BEGIN GIVEN DATA

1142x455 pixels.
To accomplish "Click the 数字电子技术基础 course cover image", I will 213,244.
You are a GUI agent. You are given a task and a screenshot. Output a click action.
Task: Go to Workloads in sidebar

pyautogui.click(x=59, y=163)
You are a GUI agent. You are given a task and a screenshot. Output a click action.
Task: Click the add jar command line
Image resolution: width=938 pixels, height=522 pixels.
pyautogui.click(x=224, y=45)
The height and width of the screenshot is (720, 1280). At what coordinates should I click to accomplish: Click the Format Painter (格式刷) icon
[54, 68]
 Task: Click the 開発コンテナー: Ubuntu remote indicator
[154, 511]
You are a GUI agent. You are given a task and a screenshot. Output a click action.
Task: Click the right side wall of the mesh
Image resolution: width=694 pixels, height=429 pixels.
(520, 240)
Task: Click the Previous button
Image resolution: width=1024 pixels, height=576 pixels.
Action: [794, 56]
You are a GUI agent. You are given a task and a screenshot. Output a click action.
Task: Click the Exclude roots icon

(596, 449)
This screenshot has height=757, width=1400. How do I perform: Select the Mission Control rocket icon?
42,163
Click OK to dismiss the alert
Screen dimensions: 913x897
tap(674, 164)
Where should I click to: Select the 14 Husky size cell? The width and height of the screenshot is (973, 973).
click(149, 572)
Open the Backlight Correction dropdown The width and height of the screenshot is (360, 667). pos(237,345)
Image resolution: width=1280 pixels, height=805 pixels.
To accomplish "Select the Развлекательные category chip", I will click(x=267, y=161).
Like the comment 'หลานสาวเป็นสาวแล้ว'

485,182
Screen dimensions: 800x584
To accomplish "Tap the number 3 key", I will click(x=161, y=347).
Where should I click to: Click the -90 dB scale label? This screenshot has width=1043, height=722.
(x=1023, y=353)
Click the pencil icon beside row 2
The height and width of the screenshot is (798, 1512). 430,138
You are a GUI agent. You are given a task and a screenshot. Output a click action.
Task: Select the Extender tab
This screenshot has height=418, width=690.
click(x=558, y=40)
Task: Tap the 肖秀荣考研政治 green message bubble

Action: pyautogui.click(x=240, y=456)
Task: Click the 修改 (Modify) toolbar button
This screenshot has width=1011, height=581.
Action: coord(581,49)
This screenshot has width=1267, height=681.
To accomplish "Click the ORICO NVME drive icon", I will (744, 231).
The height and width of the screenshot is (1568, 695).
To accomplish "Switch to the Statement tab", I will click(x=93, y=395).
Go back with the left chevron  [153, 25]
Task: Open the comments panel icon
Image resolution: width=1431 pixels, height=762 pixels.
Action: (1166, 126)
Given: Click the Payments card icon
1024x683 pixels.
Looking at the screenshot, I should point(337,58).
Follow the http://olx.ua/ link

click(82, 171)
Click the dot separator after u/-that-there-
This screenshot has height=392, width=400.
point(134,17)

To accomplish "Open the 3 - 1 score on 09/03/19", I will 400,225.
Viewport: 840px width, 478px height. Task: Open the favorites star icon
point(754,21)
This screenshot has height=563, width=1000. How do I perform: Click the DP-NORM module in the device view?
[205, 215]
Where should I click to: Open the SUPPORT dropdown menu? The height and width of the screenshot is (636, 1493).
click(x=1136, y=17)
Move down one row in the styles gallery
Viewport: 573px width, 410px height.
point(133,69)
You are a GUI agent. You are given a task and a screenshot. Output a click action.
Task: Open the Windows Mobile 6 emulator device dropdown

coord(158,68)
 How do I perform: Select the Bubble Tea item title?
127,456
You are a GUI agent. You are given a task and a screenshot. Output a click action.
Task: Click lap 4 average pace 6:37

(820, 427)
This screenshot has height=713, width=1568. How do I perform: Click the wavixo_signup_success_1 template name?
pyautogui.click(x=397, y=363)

END GIVEN DATA

▶ _WHAT THE TASK ASKS_
The full set of entries should be copied out exactly as given.

▶ _ANSWER SECTION_
1142x455 pixels.
To accomplish "Click the 数字电子技术基础 course cover image", I will 213,244.
You are a GUI agent. You are given a task and a screenshot. Output a click action.
Task: Go to Workloads in sidebar

pyautogui.click(x=59, y=163)
You are a GUI agent. You are given a task and a screenshot. Output a click action.
Task: Click the add jar command line
Image resolution: width=938 pixels, height=522 pixels.
pyautogui.click(x=224, y=45)
The height and width of the screenshot is (720, 1280). At what coordinates should I click to accomplish: Click the Format Painter (格式刷) icon
[54, 68]
 Task: Click the 開発コンテナー: Ubuntu remote indicator
[154, 511]
You are a GUI agent. You are given a task and a screenshot. Output a click action.
Task: Click the right side wall of the mesh
Image resolution: width=694 pixels, height=429 pixels.
(520, 240)
Task: Click the Previous button
Image resolution: width=1024 pixels, height=576 pixels.
Action: [794, 56]
You are a GUI agent. You are given a task and a screenshot. Output a click action.
Task: Click the Exclude roots icon

(596, 449)
This screenshot has height=757, width=1400. How do I perform: Select the Mission Control rocket icon?
42,163
Click OK to dismiss the alert
Screen dimensions: 913x897
tap(674, 164)
Where should I click to: Select the 14 Husky size cell? The width and height of the screenshot is (973, 973).
click(149, 572)
Open the Backlight Correction dropdown The width and height of the screenshot is (360, 667). pos(237,345)
Image resolution: width=1280 pixels, height=805 pixels.
To accomplish "Select the Развлекательные category chip", I will click(x=267, y=161).
Like the comment 'หลานสาวเป็นสาวแล้ว'

485,182
Screen dimensions: 800x584
To accomplish "Tap the number 3 key", I will click(x=161, y=347).
Where should I click to: Click the -90 dB scale label? This screenshot has width=1043, height=722.
(x=1023, y=353)
Click the pencil icon beside row 2
The height and width of the screenshot is (798, 1512). 430,138
You are a GUI agent. You are given a task and a screenshot. Output a click action.
Task: Select the Extender tab
This screenshot has height=418, width=690.
click(x=558, y=40)
Task: Tap the 肖秀荣考研政治 green message bubble

Action: pyautogui.click(x=240, y=456)
Task: Click the 修改 (Modify) toolbar button
This screenshot has width=1011, height=581.
Action: coord(581,49)
This screenshot has width=1267, height=681.
To accomplish "Click the ORICO NVME drive icon", I will (744, 231).
The height and width of the screenshot is (1568, 695).
To accomplish "Switch to the Statement tab", I will click(x=93, y=395).
Go back with the left chevron  [153, 25]
Task: Open the comments panel icon
Image resolution: width=1431 pixels, height=762 pixels.
Action: (1166, 126)
Given: Click the Payments card icon
1024x683 pixels.
Looking at the screenshot, I should point(337,58).
Follow the http://olx.ua/ link

click(82, 171)
Click the dot separator after u/-that-there-
This screenshot has height=392, width=400.
point(134,17)

To accomplish "Open the 3 - 1 score on 09/03/19", I will 400,225.
Viewport: 840px width, 478px height. Task: Open the favorites star icon
point(754,21)
This screenshot has height=563, width=1000. How do I perform: Click the DP-NORM module in the device view?
[205, 215]
Where should I click to: Open the SUPPORT dropdown menu? The height and width of the screenshot is (636, 1493).
click(x=1136, y=17)
Move down one row in the styles gallery
Viewport: 573px width, 410px height.
point(133,69)
You are a GUI agent. You are given a task and a screenshot. Output a click action.
Task: Open the Windows Mobile 6 emulator device dropdown

coord(158,68)
 How do I perform: Select the Bubble Tea item title?
127,456
You are a GUI agent. You are given a task and a screenshot. Output a click action.
Task: Click lap 4 average pace 6:37

(820, 427)
This screenshot has height=713, width=1568. How do I perform: Click the wavixo_signup_success_1 template name?
pyautogui.click(x=397, y=363)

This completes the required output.